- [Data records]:
--

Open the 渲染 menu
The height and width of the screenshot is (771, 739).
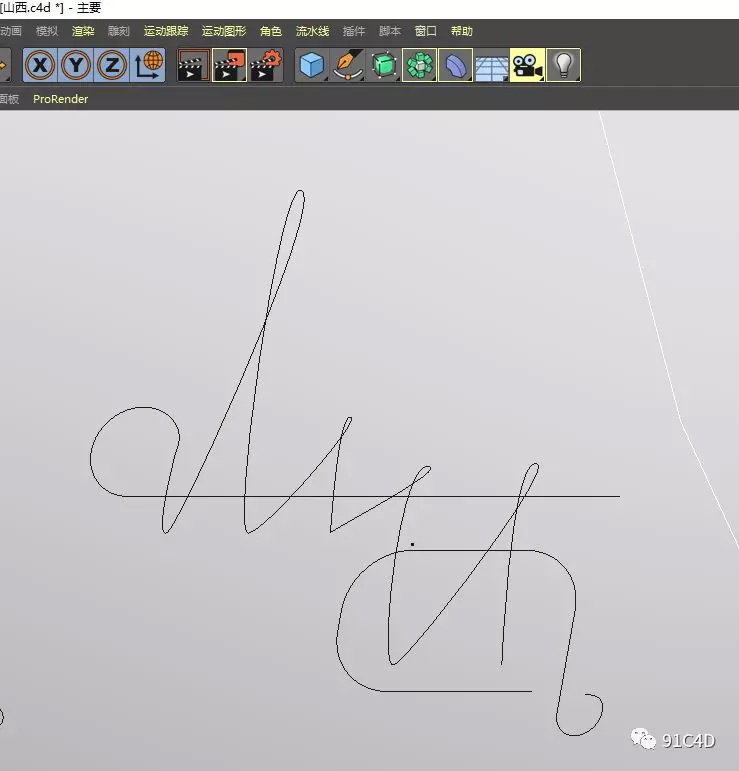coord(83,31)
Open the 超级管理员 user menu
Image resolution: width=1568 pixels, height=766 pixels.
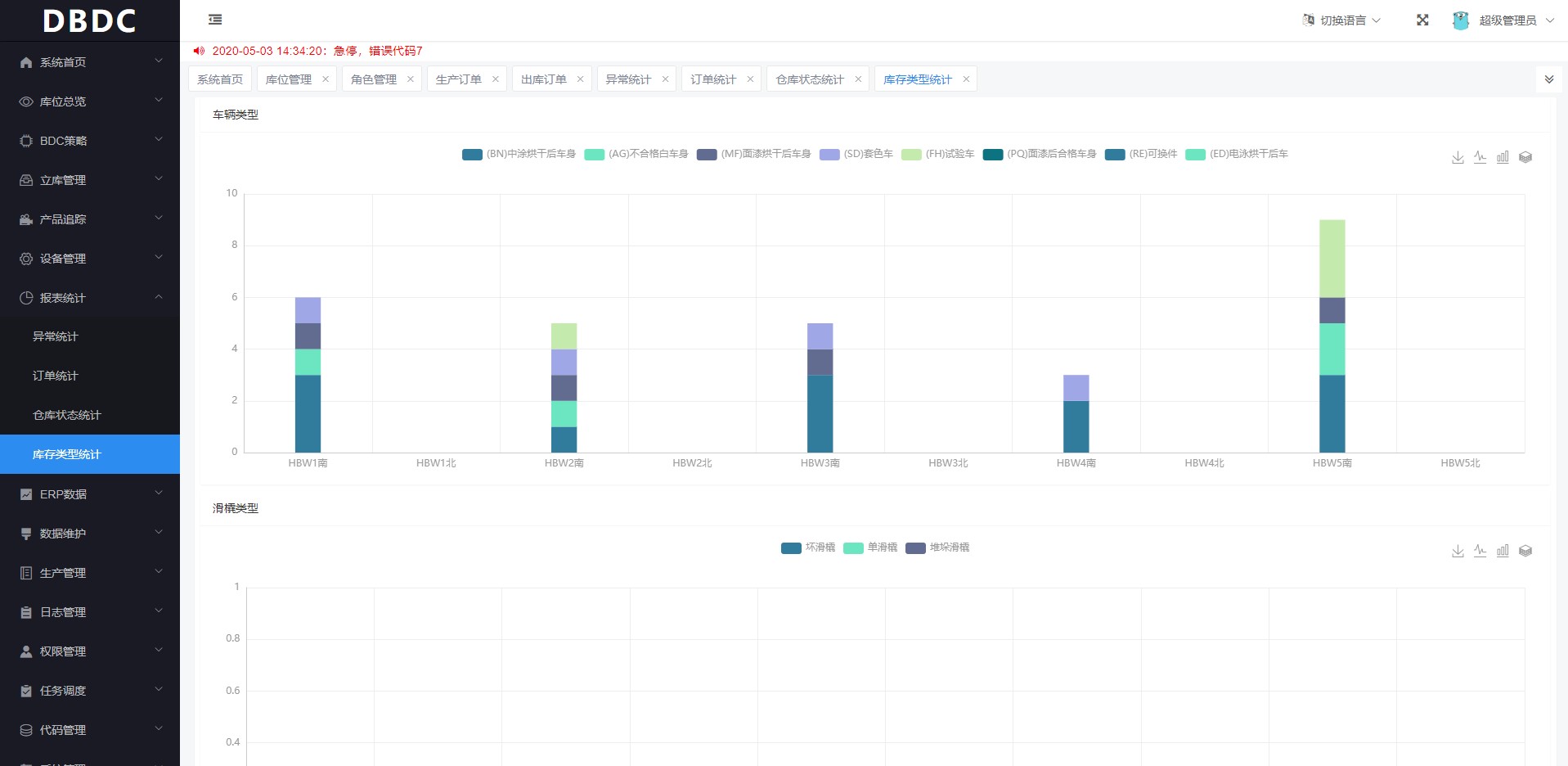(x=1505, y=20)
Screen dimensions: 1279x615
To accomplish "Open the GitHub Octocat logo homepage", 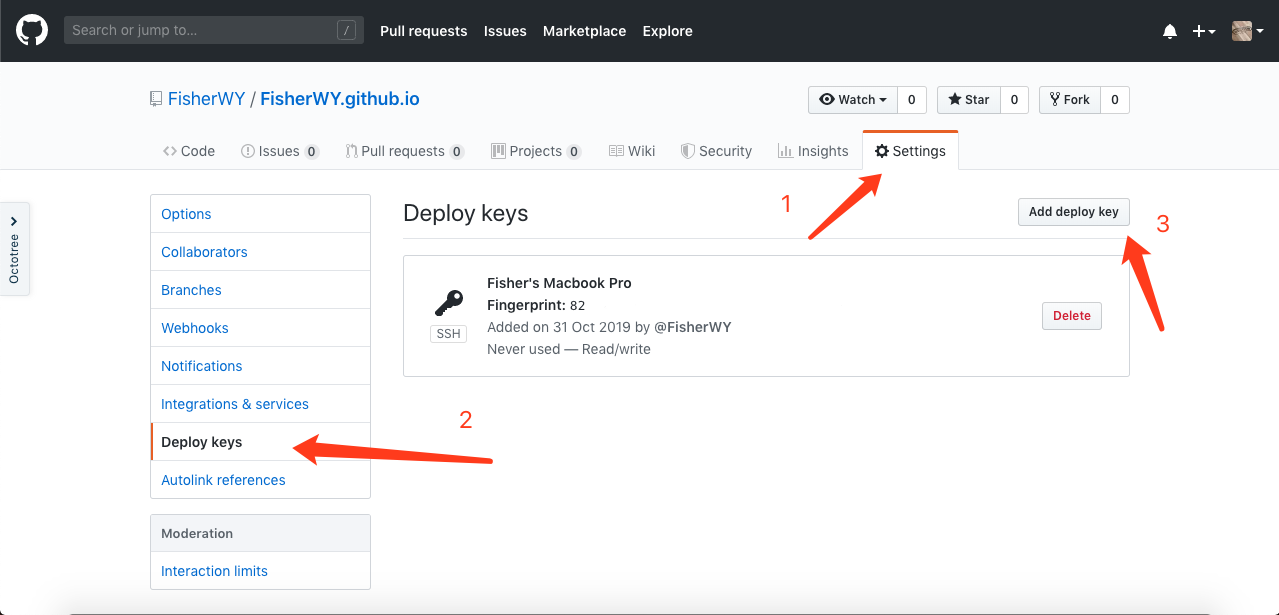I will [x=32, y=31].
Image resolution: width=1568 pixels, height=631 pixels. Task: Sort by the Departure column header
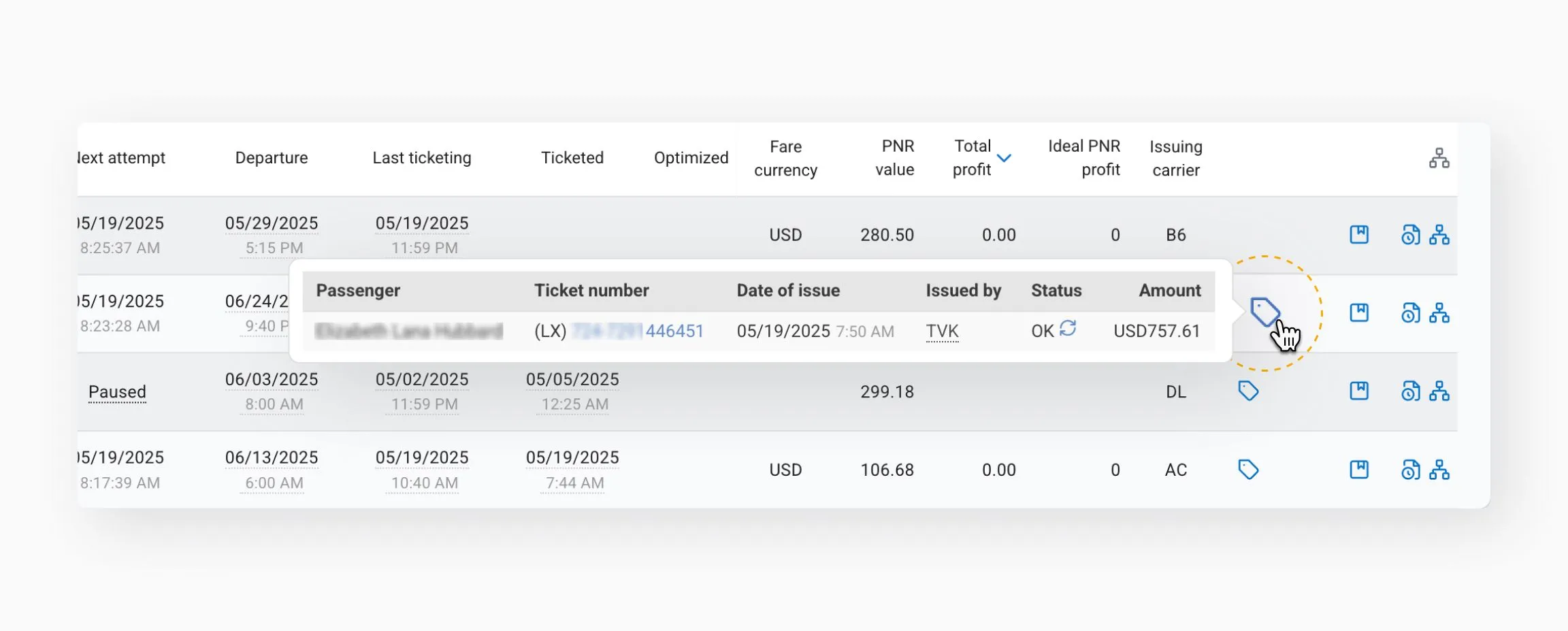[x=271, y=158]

--

- [Exercise directions]: Copy the records word for word, beginning at the line that contains "Image resolution: width=1568 pixels, height=631" and continuing through the end of the records. Leave out the pictures.

- [Solution]:
Image resolution: width=1568 pixels, height=631 pixels. Task: Sort by the Departure column header
[x=271, y=158]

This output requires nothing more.